Copy nothing but the lines below running from the line containing "Click the blue ML avatar" through the line containing "The image size is (1121, 655).", both end lines included.

* EXTRACTED RECORDS:
+===+

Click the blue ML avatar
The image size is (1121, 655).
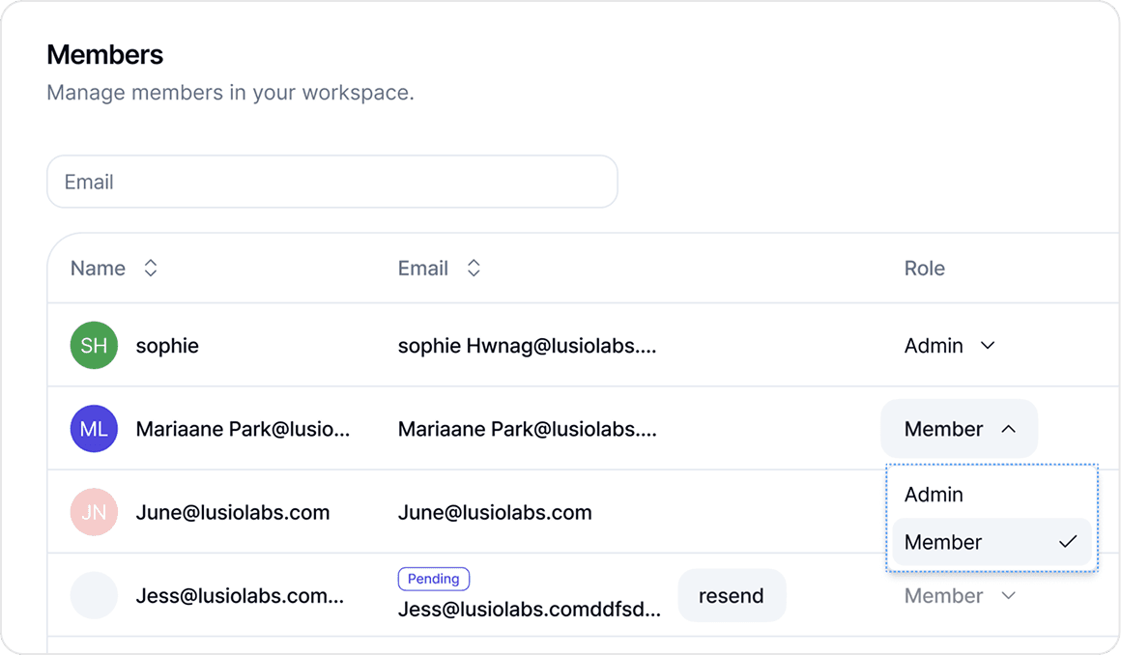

+===+

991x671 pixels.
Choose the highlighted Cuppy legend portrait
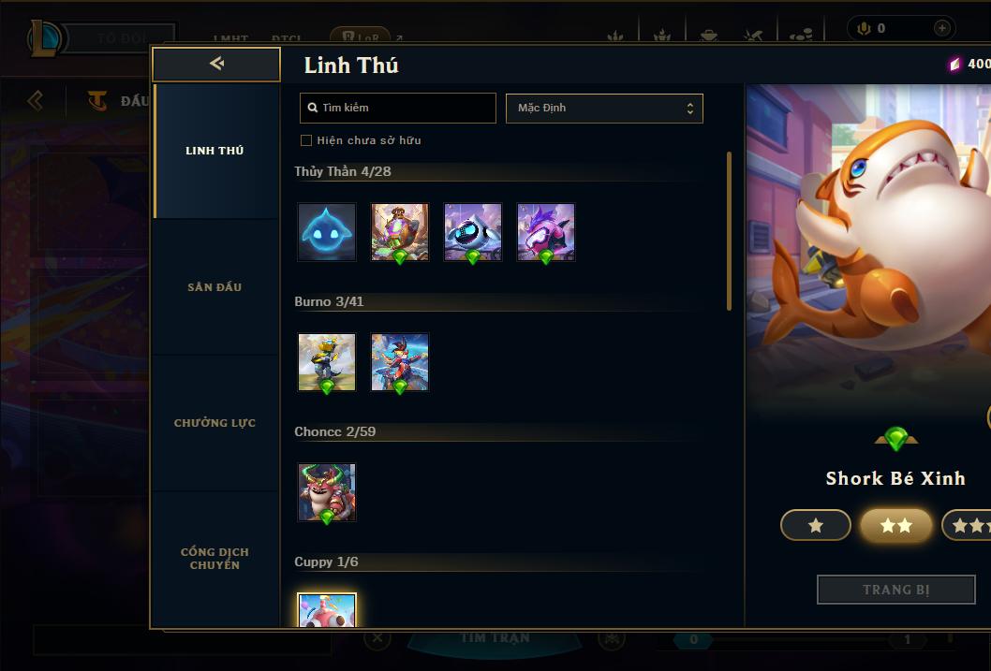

+===+

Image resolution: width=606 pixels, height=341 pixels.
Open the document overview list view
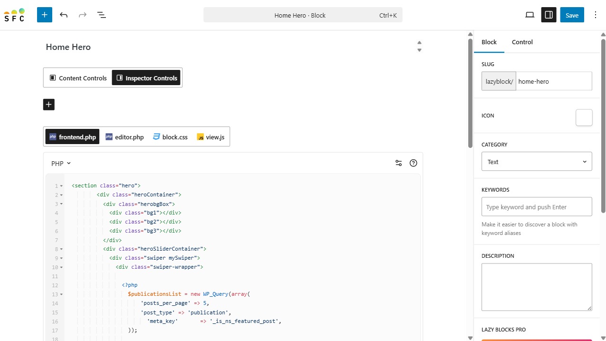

+===+

* RESULT OF THIS TASK:
Click the blue ML avatar
The image size is (1121, 655).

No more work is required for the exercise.